Türkiye açısından Zarrab davası kadar, belki daha da önemli bir dava var ABD’de.

Flyyn davasından bahsediyorum. Trump’ın eski Ulusal Güvenlik Danışmanı Michael Flyyn de itirafçı oldu. Tıpkı Reza Zarrab gibi. ABD medyasında uzun uzun işleniyor bu konu. Türkiye’yi ilgilendiren iki önemli başlık var: Biri, Fethullah Gülen aleyhine yazdığı yazıdan dolayı Türk hükümetinden para almak. Flyyn bunu itiraf etti zaten. Korkunç derecede önemli olan ikinci başlık ise, Fethullah Gülen’i Türkiye’ye kaçırmak için Türk bakanlarla görüşmüş olmak.

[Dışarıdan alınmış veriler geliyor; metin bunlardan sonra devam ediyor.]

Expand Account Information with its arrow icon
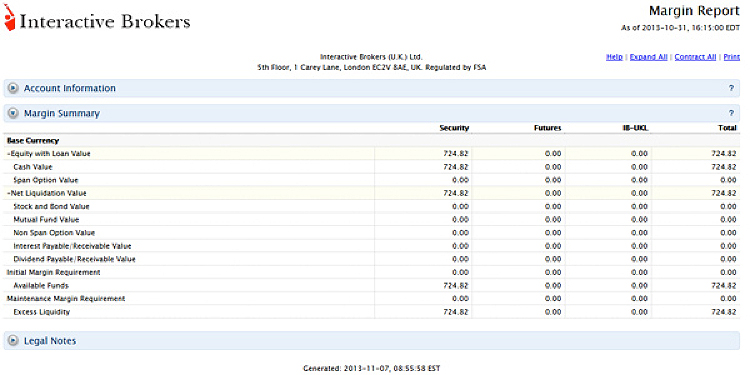The image size is (750, 375). click(13, 88)
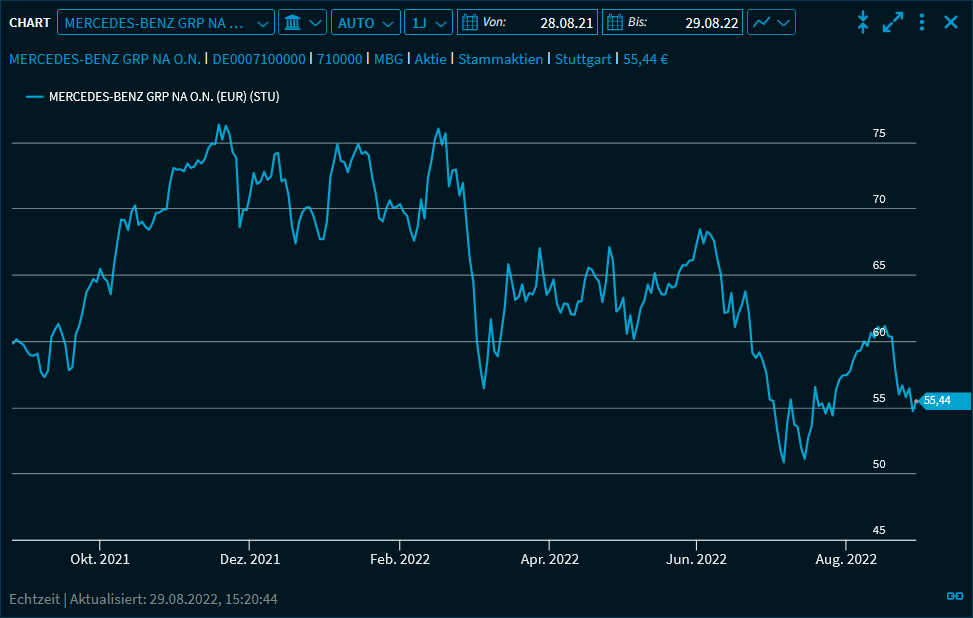
Task: Click the link chain icon at bottom right
Action: pos(954,597)
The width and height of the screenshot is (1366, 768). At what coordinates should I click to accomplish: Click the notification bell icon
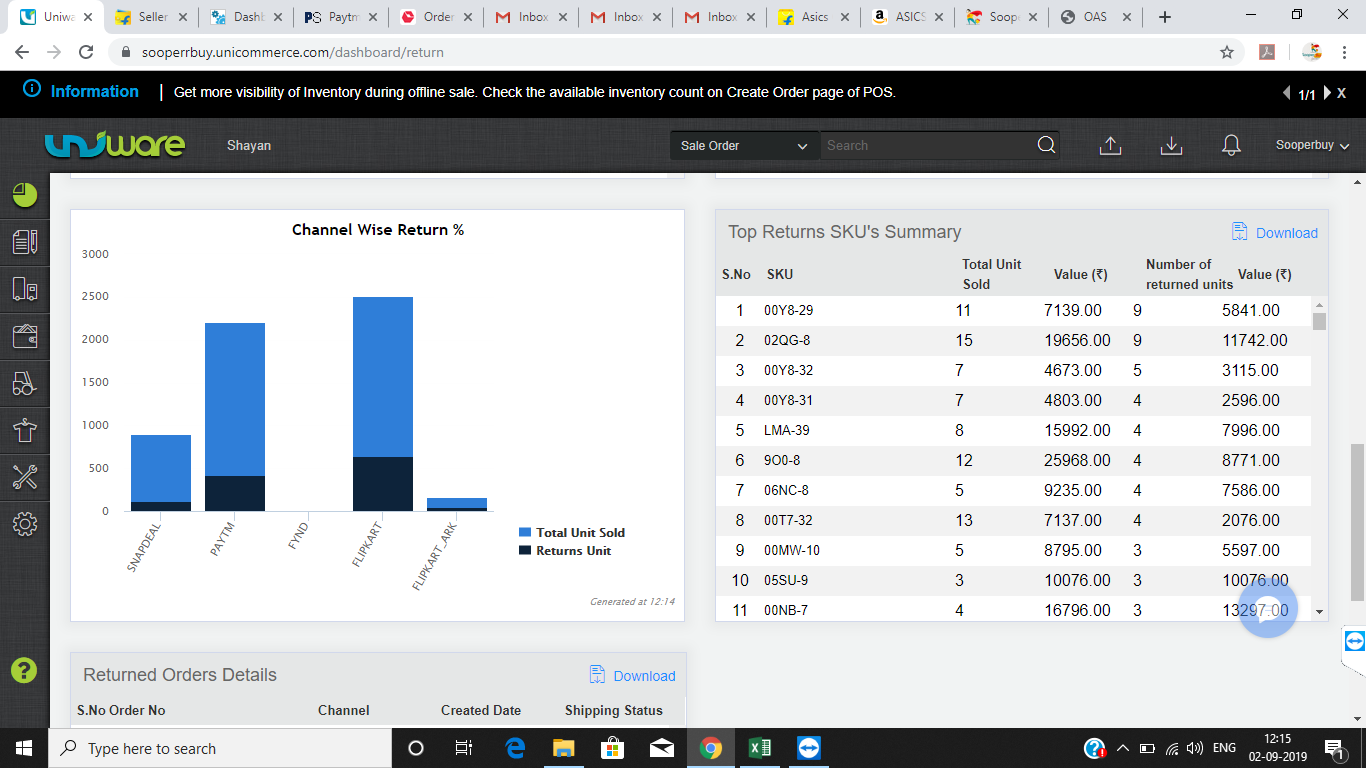[1231, 146]
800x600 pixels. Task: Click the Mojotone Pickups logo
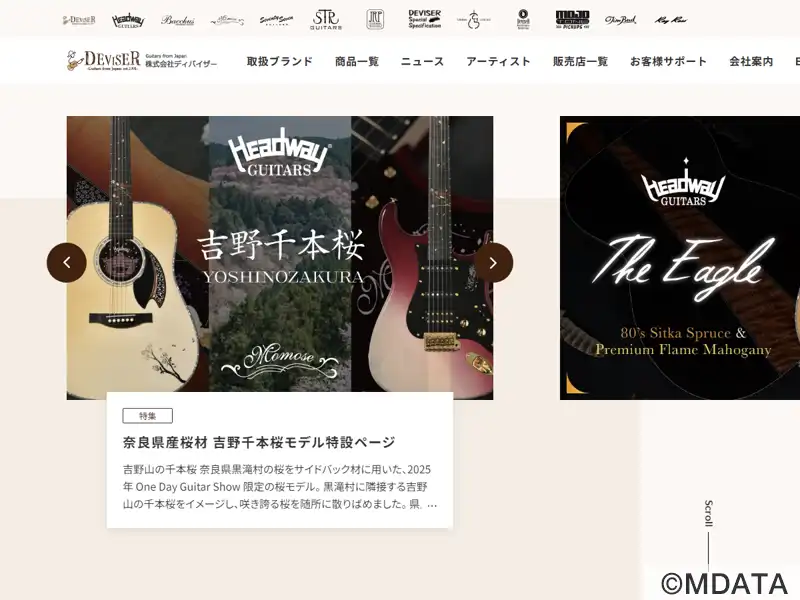(572, 19)
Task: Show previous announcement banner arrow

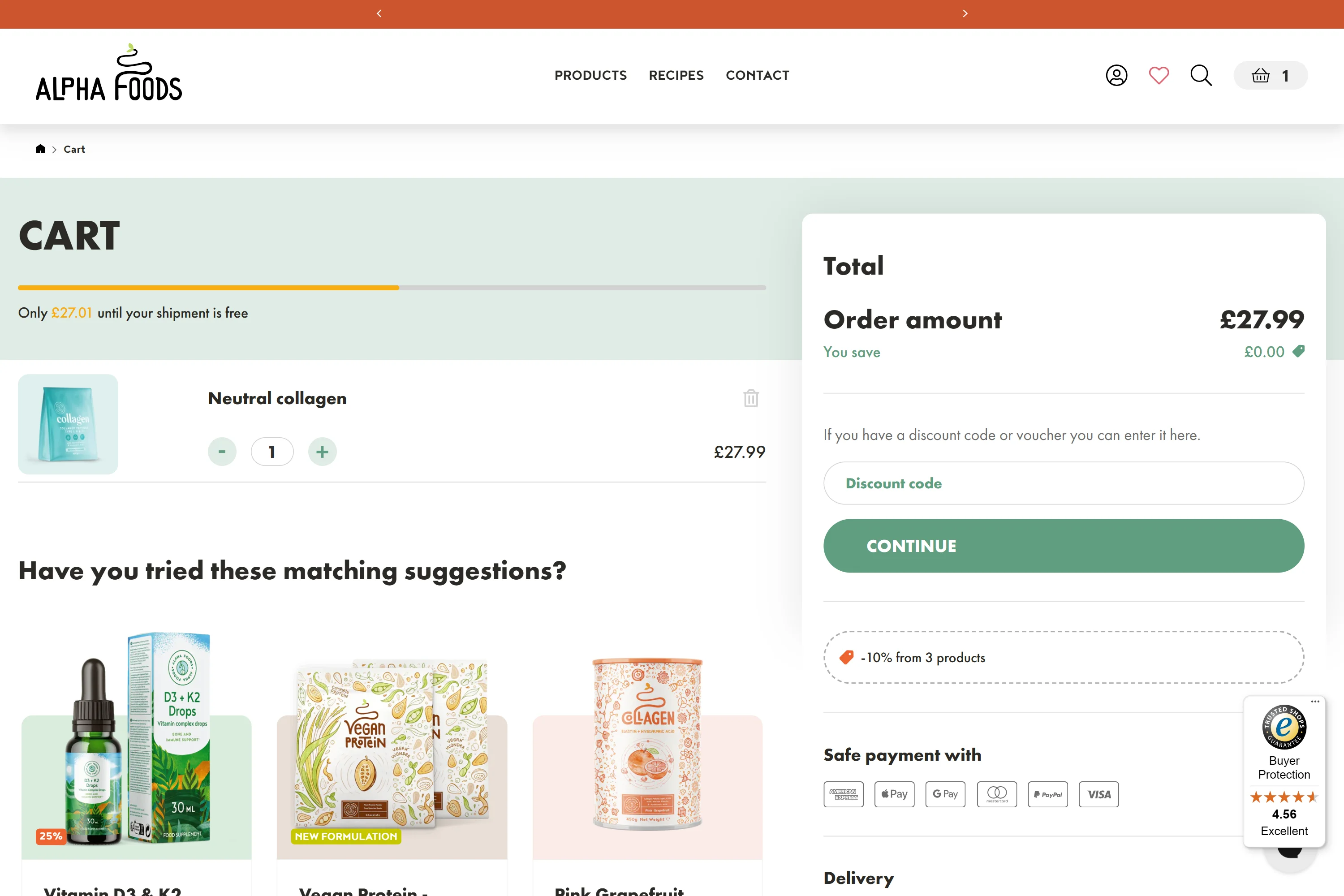Action: coord(379,14)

Bunu da eski CIA Başkanı James Woolsey itiraf etti. Kuvvetle muhtemeldir ki, Woolsey bazı gelişmelerden haberdar olduğundan, kendini kurtarmak için itirafçı olmuş. Woolsey, Türk bakanların Gülen’i kaçırmak için 15 Milyon dolar teklif ettiğini ifade etti. Eğer Flyyn bunun doğruluğu yönünde bir itirafta bulunursa, “yandı gülüm keten helva…”

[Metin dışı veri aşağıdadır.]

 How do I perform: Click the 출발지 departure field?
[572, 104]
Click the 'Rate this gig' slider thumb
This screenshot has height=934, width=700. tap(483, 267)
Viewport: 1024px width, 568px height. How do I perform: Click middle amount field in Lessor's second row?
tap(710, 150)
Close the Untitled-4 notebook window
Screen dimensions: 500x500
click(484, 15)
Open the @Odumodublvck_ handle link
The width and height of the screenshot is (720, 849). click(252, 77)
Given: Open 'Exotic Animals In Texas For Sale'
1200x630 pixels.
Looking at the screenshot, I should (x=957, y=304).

Muhtemeldir ki, her iki davada da Türk Hükümetinin tezlerinin aksine bir durum ortaya çıkacaktır.

Burada durup büyük resme bakmaya çalışalım. Eskilerin ifadesi ile imal-ı fikir, yenilerin ifadesi ile beyin fırtınası yapalım.

Siyaset literatüründe önemli bir kavram var.

Rogue State.

Türkçesi “Haydut Devlet” demek.

Haydut devlet, bazı uluslararası teorisyenler tarafından dünya barışını tehdit ettiği düşünülen bazı devletler için kullanılan tartışmalı bir terimdir.

Otoriter hükümetler tarafından yönetilmek, temel insan haklarını kısıtlamak, teröre ve kitle imha silahlarının üretilmesine destek vermek gibi bazı koşullar aranmaktadır.

Bir devlet veya hükümet hakkında bu koşulların tescillenmesi durumunda, o devlet için rogue state yani haydut devlet nitelemesi yapılır. Bu nitelemeye maruz kalan devletlere ise ambargo türü çeşitli yaptırımlar uygulanır.

Mesela ABD’ye göre İran, Sudan, Suriye, Kuzey Kore ve Venezuela birer haydut devlettir. AB’ye göre ise İran, Kuzey Kore, Suriye ve Rusya haydut devlet kategorisindedir.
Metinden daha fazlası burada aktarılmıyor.